What is needed is an exact repeat of the lines from the one holding "Image resolution: width=1568" through the final line of the data, with no pictures.

Stored items from a collection

▽

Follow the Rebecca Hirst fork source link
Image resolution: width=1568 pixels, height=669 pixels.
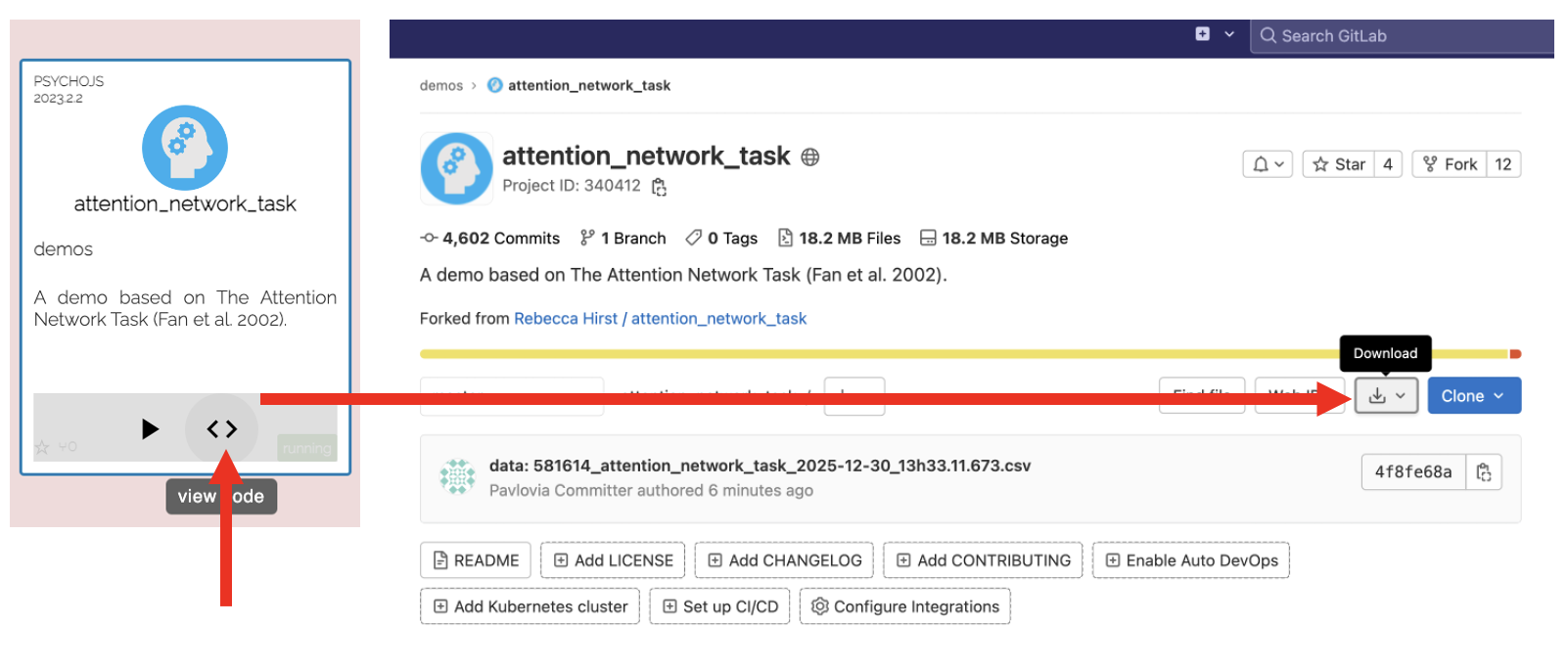click(565, 319)
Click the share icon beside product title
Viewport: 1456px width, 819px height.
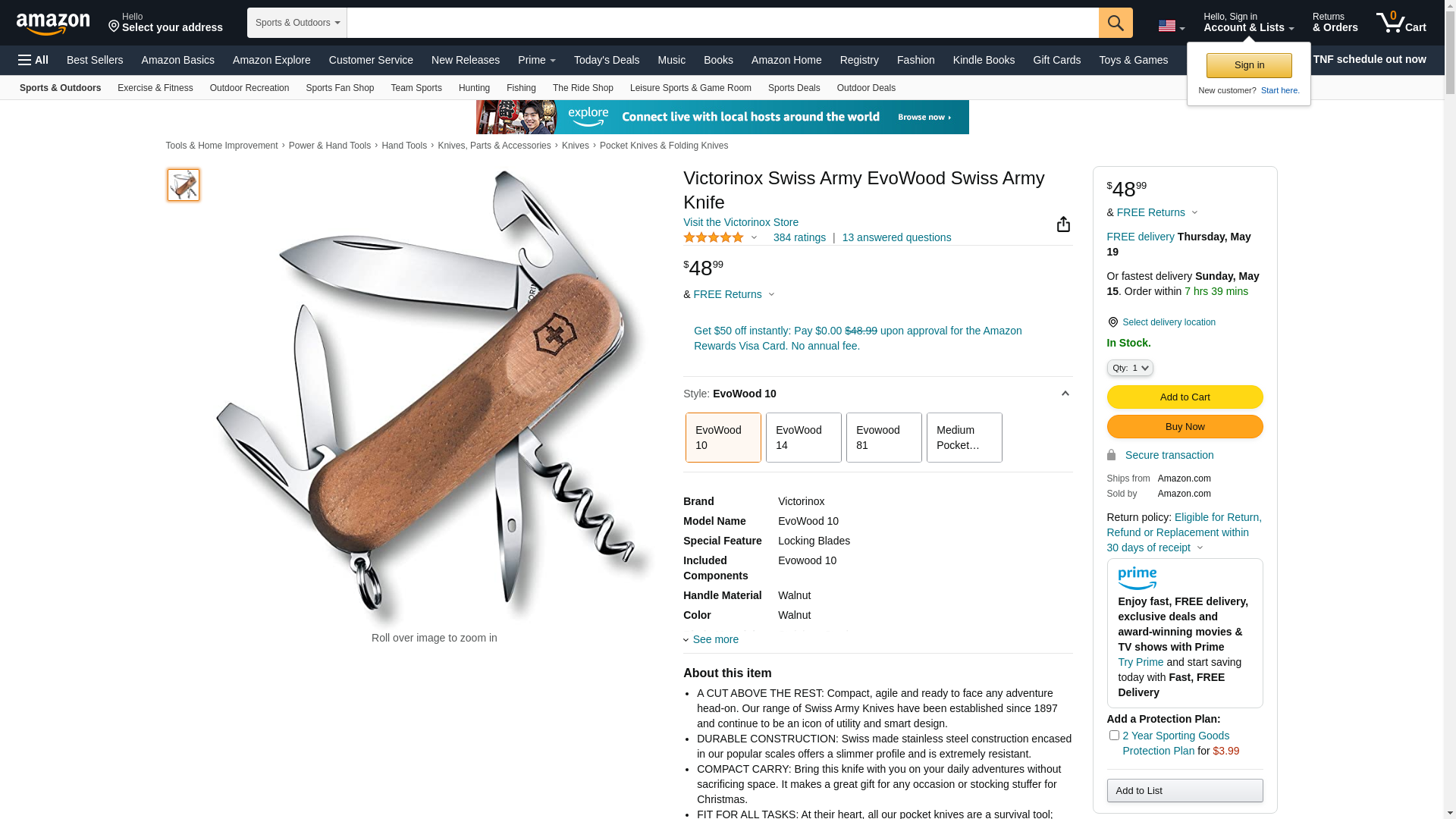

△

COMPLETED TASK:
Image resolution: width=1568 pixels, height=669 pixels.
click(565, 319)
Click the share icon beside product title
Viewport: 1456px width, 819px height.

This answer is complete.